Decidí embarcarme en la instalación de gentoo hace más de 2 semanas, tras tres días conseguí arrancar el sistema para darme cuenta de que al hacer ifconfig sólo salia la interfaz de red "lo". He estado intentando solucionar el problema, he leído toda la documentación que he podido en estas 2 semanas para darme cuenta que aparte de que me falta bastante conocimiento puede que el problema es que sea muy manco XD.

Tras leer toda la documentación que pude sobre mi problema tengo las siguientes dudas:

1º En el paso de la instalación de netifrc (documentación: https://www.gentoo.org/doc/es/handbook/handbook-x86.xml?full=1)
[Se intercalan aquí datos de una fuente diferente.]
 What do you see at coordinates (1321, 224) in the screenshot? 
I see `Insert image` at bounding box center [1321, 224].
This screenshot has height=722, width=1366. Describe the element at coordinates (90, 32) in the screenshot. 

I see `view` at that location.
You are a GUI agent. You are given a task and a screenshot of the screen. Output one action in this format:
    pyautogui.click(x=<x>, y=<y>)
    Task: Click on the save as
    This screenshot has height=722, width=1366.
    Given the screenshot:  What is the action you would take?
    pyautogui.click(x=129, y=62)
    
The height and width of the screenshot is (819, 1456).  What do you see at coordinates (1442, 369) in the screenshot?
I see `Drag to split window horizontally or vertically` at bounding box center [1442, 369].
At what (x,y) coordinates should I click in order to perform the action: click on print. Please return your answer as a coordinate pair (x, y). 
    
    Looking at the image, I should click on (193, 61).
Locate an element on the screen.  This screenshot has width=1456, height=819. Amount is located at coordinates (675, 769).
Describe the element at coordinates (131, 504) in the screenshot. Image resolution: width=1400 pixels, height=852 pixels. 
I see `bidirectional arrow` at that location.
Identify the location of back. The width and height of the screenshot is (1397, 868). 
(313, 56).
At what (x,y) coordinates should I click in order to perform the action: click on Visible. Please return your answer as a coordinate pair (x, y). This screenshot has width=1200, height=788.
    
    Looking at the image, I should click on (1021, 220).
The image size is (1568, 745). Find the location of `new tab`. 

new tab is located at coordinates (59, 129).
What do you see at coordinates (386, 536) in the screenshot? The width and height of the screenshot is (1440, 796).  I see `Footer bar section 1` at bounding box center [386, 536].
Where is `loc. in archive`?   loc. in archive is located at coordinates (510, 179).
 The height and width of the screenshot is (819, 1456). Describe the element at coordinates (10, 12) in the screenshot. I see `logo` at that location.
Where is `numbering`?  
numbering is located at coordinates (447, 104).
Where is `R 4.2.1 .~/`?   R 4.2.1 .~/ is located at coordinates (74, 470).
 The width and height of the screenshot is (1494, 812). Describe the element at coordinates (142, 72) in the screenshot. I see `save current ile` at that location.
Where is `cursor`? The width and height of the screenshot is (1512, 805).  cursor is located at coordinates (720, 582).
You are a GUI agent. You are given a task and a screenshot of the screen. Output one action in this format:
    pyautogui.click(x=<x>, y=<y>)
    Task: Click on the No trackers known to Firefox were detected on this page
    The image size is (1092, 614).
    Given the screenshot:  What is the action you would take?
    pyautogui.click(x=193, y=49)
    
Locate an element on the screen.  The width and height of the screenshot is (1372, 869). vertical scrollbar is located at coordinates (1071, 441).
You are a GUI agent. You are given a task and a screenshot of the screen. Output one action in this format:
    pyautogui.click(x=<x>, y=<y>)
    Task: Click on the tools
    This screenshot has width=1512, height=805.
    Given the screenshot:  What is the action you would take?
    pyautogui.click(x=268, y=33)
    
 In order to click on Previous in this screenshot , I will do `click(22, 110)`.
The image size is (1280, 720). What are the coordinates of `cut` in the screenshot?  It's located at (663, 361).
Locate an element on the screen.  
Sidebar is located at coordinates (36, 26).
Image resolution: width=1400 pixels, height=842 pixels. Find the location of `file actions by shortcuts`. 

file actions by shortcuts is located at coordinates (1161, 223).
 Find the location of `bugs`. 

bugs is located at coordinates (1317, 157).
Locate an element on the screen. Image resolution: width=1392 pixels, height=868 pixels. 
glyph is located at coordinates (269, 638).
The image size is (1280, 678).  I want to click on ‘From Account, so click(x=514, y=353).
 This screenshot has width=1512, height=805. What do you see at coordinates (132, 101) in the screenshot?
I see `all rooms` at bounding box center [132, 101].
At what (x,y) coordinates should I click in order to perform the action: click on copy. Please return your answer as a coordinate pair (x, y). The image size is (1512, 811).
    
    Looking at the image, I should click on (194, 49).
emerge --noreplace netifrc

Me sale un error de que no se encuentra el paquete, busqué sobre esto y no obtuve solución asi que decidí instalar sin la opción --noreplace

emerge netifrc

Entonces si lo encuentra e instala

Duda: No se si he echo bien XD

2º En el siguiente paso en el cual dice que abra y configure el archivo /etc/conf.d/net, este no se encuentra por lo que al escribir:

nano -w /etc/conf.d/net

Obviamente al no existir se crea. La duda es ¿debería existir este archivo ya?.

3º No me aparecen mis controladores de red en el menú de configuración del núcleo

Mis controladores de red son:

Network controller: Qualcomm Atheros AR9285 Wireless Network Adapter (PCI-express)

Ethernet controller: Qualcomm Atheros AR8132 Fast Ethernet

Cuando en la instalación pongo ifconfig el nombre para red cableada me sale "enp3s0" y para la red inalámbrica "wlp1s0"

En todos los pasos donde en la documentación pone eth0, yo pongo enp3s0.

Duda, al no salir mis controladores con el mismo nombre, marco simplemente [*] Atheros Drivers para la red cableada y [*] Atheros Drivers para la red wifi.

Para la instalación uso la red cableada asi que si sólo funcionase esa de momento me conformaría.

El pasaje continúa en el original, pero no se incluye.